The importance of forensic auditing and ways to obstruct it

A forensic audit differs greatly from a regular accounting audit, which all companies routinely perform on an annual basis. The regular accounting audit is satisfied with reviewing the assets that hold accounts of financial operations and the method of recording expenses, revenues, assets, and liabilities to ensure that optimal accounting standards are followed by examining samples of accounting operations.

In a forensic audit, however, the company in charge of conducting the audit goes beyond numbers and restrictions to search for signs of any possible corruption or graft behind these operations by examining the reasons behind them, their beneficiaries, and the possibility that they involve a conflict of interest or circumvent applicable laws.

In other words, a forensic audit seeks to ascertain the possibility of fraud behind the budget numbers, even if the principles of preparing the budgets appear to be in order from a pure accounting point of view. Precisely for this reason, forensic audit firms often analyze operations carefully, rather than merely reviewing small samples of them, as in a regular accounting audit.

For all these reasons, as soon as Alvarez & Marsal was commissioned to conduct the audit in 2020, the obstruction process began on the part of the Central Bank, which refused to provide the firm with the information it requested using the banking secrecy law as a pretext. This came despite the fact that, as the Legislation and Consultation Commission, the Bar Association, and the Justice Ministry confirmed at the time, the banking secrecy law did not cover the accounts of the Central Bank that were subject to audit, and its effects were limited to the accounts of bank clients that had nothing to do with the forensic audit. 

Therefore, it was clear that the issue of bank secrecy at that stage was just a pretext without a legal basis employed to evade the implementation of the forensic audit contract or at least limit the scope of information provided to the auditing company. In the end, after Alvarez & Marsal failed to obtain the information it needed to implement the contract, the company decided to withdraw from this process and terminate its contract signed with the Lebanese state in November 2020.

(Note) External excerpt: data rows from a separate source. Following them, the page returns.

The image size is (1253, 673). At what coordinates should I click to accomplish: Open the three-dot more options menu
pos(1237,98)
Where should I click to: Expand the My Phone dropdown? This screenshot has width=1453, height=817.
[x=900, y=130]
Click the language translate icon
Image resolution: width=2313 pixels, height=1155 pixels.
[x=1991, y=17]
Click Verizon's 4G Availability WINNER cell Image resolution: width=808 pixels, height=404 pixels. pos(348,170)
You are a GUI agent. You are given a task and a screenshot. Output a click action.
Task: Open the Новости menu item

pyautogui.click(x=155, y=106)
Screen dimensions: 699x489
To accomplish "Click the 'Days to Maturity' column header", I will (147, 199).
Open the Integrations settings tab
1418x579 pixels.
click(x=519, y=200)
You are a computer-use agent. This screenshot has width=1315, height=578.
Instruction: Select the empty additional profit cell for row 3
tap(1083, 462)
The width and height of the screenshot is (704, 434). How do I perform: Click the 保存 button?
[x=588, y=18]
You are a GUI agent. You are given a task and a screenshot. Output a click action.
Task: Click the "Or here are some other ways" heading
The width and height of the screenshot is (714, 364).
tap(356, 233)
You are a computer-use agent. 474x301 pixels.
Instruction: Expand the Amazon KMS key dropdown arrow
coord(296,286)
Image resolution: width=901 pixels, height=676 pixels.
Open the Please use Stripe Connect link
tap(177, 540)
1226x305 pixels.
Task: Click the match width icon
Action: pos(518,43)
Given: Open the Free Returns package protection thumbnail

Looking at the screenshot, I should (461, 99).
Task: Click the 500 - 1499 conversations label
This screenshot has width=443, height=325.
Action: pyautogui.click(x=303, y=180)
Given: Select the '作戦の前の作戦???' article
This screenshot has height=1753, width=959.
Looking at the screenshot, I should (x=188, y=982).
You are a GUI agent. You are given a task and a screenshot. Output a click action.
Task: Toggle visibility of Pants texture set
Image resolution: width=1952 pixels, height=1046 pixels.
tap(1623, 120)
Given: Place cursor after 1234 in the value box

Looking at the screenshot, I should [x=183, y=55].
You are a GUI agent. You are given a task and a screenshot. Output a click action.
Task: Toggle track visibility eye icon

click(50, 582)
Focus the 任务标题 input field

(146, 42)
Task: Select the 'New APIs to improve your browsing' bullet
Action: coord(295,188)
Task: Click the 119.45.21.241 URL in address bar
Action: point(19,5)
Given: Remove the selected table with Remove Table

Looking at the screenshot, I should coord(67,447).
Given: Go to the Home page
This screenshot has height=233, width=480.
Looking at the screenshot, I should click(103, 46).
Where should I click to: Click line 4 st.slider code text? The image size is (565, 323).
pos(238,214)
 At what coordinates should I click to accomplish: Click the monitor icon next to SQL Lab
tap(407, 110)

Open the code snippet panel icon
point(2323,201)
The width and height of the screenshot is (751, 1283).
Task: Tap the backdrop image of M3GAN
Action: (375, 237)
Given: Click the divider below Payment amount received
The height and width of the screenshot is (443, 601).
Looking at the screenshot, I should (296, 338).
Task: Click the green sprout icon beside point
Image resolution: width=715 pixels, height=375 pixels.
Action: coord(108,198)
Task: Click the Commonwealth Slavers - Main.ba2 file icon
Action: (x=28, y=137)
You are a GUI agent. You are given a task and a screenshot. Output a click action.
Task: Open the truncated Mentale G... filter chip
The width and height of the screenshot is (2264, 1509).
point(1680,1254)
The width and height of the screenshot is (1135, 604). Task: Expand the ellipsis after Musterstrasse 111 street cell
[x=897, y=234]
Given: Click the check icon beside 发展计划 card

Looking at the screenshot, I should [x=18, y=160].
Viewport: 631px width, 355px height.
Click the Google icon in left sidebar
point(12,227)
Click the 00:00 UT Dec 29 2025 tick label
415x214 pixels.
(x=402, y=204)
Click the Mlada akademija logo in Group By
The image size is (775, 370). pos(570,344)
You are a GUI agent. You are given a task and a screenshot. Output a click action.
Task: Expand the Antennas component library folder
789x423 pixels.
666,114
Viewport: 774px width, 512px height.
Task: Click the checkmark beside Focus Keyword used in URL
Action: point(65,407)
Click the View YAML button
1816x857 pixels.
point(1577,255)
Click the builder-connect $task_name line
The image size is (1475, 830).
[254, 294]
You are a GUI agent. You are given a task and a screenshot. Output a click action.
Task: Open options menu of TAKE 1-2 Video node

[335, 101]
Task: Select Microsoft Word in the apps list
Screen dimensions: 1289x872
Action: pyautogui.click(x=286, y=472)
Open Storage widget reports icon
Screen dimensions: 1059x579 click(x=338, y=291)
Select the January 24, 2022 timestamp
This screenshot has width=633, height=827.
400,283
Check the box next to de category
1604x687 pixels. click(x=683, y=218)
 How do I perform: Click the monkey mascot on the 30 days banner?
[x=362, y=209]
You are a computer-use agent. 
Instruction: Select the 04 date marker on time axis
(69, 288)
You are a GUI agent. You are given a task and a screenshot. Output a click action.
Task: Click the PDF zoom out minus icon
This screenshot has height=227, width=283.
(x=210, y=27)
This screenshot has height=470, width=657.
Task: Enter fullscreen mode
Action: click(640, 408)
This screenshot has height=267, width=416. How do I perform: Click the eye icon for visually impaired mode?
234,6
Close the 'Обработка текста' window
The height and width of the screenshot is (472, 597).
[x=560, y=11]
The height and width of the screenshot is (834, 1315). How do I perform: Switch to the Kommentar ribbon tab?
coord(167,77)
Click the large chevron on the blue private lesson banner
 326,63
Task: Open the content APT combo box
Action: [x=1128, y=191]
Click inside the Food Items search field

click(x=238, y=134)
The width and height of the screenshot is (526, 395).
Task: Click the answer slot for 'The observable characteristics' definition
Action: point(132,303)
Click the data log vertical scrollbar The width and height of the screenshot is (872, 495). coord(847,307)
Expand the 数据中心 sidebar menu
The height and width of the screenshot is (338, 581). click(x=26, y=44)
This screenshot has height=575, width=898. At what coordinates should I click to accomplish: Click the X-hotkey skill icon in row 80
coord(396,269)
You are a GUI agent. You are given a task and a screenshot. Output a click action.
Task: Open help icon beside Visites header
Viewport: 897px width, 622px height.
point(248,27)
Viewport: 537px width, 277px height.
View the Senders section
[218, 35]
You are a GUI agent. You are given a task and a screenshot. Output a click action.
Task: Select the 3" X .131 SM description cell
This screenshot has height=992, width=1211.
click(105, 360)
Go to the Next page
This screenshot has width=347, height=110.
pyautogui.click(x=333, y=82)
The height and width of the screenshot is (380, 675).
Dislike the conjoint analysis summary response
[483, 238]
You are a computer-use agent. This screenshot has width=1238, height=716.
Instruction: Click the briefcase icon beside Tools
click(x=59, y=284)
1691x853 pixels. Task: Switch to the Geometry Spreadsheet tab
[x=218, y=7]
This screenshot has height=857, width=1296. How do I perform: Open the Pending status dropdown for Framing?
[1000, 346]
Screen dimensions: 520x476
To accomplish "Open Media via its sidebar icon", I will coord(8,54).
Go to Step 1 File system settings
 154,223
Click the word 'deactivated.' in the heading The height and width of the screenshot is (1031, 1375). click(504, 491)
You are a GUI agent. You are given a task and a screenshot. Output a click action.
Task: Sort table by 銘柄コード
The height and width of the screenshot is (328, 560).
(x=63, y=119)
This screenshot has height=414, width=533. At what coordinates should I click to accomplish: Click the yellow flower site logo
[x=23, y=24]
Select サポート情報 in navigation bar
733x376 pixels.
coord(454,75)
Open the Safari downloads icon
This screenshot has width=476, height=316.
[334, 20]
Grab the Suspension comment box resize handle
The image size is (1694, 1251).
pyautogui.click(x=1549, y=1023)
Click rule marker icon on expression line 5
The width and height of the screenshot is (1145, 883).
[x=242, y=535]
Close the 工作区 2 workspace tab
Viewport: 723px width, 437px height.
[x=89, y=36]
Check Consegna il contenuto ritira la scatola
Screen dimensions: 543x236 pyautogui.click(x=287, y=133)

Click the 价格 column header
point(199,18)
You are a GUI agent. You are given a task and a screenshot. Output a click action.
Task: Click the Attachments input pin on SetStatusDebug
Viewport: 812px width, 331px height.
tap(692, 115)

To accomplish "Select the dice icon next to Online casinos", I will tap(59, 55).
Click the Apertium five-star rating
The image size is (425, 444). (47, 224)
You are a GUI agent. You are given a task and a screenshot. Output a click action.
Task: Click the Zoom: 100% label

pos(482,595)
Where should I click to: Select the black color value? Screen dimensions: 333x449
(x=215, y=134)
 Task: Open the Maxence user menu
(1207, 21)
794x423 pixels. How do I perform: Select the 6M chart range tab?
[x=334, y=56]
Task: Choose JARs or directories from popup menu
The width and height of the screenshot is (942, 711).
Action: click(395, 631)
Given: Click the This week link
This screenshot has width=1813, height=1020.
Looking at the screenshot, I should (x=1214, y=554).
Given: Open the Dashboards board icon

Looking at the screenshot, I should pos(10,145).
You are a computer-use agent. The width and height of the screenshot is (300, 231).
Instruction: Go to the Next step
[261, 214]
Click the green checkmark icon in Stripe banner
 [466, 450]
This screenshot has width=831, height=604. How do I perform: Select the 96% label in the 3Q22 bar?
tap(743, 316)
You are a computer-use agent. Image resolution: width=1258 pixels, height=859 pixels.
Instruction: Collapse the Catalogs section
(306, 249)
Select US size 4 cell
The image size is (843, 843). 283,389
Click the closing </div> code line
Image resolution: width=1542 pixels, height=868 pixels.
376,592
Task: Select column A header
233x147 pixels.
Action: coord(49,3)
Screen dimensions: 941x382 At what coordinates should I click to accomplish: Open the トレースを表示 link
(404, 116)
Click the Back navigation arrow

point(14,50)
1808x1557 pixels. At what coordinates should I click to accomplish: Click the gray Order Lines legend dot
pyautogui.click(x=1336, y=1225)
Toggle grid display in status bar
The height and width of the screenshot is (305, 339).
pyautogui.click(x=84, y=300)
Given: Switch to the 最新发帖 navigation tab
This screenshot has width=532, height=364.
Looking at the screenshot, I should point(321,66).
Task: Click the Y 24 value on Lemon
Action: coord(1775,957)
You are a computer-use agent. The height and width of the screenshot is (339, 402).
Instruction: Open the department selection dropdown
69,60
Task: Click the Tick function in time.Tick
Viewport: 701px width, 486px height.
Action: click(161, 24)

In late 2020 Parliament passed a law under international pressure to suspend banking secrecy for the purposes of forensic audit for a period of one year from the date of the law’s adoption. The law aimed to suggest the presence of legal facilities to persuade Alvarez & Marsal to return to the forensic audit path for fear of European sanctions that could be imposed on those responsible for obstructing this audit in Lebanon. 

Indeed, the company returned to the forensic audit track after the law was passed and signed a new contract for this purpose with the Finance Ministry. However, the Central Bank once again sought to evade the firm’s requests, while throughout 2021, the Lebanese state stalled the procedures required for implementing the contract it signed with Alvarez & Marsal. Thus, the year 2021 passed, and with it, the deadline for lifting banking secrecy for the purposes of the forensic audit without the company being able to start the task of auditing the budgets of the Central Bank because it lacked the information it required to accomplish its mission.

As a result, Alvarez & Marsal is again on the verge of deciding to withdraw from its mission in Lebanon after the law that gave it the cover it needed to face the Central Bank’s pretexts expired, meaning the bank will return to its former array of excuses for not handing over information. 

With Alvarez & Marsal’s withdrawal, Lebanon will be in a difficult position in its negotiations with the International Monetary Fund, which has so far insisted on linking any future financial plan for Lebanon to a detailed audit of the Central Bank figures.

Perhaps more importantly, the dream of the Lebanese to discover the truth behind the maneuverings in the banking system, before and after the collapse, will remain elusive after it became clear that there is a tangled mess of secrets in the budgets of the Central Bank that everyone wants to hide from the eyes of public opinion and from financial audits.